Top of DATA TO EXAMINE

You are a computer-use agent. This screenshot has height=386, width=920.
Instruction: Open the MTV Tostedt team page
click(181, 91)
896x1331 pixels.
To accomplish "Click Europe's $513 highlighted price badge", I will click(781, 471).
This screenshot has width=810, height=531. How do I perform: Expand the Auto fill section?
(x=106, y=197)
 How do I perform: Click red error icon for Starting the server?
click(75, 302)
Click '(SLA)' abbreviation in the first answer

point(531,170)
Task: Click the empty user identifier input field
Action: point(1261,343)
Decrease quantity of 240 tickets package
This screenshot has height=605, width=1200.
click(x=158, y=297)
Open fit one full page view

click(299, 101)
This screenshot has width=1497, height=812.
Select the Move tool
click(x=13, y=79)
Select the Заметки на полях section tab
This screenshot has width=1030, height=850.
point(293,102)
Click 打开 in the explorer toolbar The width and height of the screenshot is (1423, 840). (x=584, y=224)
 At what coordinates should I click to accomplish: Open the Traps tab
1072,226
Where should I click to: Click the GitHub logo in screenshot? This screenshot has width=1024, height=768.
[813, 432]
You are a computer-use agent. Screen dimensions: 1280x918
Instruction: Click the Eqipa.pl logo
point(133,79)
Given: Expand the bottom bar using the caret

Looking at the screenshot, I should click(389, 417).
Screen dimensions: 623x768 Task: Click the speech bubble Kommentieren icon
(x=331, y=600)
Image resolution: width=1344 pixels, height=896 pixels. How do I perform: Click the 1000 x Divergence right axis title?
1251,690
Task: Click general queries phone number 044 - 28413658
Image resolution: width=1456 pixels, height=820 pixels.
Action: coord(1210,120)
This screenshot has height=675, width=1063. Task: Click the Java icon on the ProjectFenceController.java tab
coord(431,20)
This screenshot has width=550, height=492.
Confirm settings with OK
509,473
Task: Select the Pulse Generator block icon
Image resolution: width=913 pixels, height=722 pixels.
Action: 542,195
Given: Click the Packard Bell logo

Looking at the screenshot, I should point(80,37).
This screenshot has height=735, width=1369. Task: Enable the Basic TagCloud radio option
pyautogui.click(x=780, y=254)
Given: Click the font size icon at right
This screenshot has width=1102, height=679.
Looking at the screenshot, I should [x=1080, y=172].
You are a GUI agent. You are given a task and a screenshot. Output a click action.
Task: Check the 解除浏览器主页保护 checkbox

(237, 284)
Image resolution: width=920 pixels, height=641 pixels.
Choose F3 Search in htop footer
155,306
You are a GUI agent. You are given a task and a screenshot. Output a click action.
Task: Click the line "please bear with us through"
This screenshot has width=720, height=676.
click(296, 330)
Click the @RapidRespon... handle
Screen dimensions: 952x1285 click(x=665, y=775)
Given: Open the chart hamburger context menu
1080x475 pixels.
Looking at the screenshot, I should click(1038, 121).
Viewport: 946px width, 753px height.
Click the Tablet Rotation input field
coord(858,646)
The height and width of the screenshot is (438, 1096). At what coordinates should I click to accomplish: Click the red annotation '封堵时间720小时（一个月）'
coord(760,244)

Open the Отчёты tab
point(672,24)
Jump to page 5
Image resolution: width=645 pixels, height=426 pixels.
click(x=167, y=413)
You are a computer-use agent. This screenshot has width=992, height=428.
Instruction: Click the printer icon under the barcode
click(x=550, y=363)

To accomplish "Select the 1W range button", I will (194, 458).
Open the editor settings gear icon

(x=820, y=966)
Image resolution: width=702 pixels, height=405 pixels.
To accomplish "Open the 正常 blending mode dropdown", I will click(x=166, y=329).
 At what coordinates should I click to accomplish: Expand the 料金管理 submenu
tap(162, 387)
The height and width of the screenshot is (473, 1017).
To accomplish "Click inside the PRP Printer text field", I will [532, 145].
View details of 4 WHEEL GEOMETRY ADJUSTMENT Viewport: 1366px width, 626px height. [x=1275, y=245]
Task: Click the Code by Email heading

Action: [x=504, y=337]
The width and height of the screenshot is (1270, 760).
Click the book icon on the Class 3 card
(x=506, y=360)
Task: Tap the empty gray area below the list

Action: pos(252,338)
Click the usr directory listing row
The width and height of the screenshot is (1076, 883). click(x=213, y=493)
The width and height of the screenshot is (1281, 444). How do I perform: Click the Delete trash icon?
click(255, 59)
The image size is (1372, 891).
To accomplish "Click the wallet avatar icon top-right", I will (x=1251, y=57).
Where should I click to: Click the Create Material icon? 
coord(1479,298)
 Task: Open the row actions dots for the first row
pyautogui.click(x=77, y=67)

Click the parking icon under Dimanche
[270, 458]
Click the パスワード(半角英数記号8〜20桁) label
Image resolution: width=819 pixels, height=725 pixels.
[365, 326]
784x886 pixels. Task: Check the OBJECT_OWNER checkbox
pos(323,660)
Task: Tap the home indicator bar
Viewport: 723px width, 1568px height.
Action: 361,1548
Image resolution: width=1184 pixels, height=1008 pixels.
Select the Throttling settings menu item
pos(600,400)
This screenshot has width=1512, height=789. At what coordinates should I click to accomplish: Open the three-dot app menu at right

Bottom of DATA TO EXAMINE

- WHAT THE TASK ASKS -
From the line that holds "The height and width of the screenshot is (473, 1017)." to the last line of the records above, print each line exactly. Add nothing else.

- RESULT FOR THIS EXERCISE -
The height and width of the screenshot is (473, 1017).
To accomplish "Click inside the PRP Printer text field", I will [532, 145].
View details of 4 WHEEL GEOMETRY ADJUSTMENT Viewport: 1366px width, 626px height. [x=1275, y=245]
Task: Click the Code by Email heading

Action: [x=504, y=337]
The width and height of the screenshot is (1270, 760).
Click the book icon on the Class 3 card
(x=506, y=360)
Task: Tap the empty gray area below the list

Action: pos(252,338)
Click the usr directory listing row
The width and height of the screenshot is (1076, 883). click(x=213, y=493)
The width and height of the screenshot is (1281, 444). How do I perform: Click the Delete trash icon?
click(255, 59)
The image size is (1372, 891).
To accomplish "Click the wallet avatar icon top-right", I will (x=1251, y=57).
Where should I click to: Click the Create Material icon? 
coord(1479,298)
 Task: Open the row actions dots for the first row
pyautogui.click(x=77, y=67)

Click the parking icon under Dimanche
[270, 458]
Click the パスワード(半角英数記号8〜20桁) label
Image resolution: width=819 pixels, height=725 pixels.
[365, 326]
784x886 pixels. Task: Check the OBJECT_OWNER checkbox
pos(323,660)
Task: Tap the home indicator bar
Viewport: 723px width, 1568px height.
Action: 361,1548
Image resolution: width=1184 pixels, height=1008 pixels.
Select the Throttling settings menu item
pos(600,400)
This screenshot has width=1512, height=789. At what coordinates should I click to accomplish: Open the three-dot app menu at right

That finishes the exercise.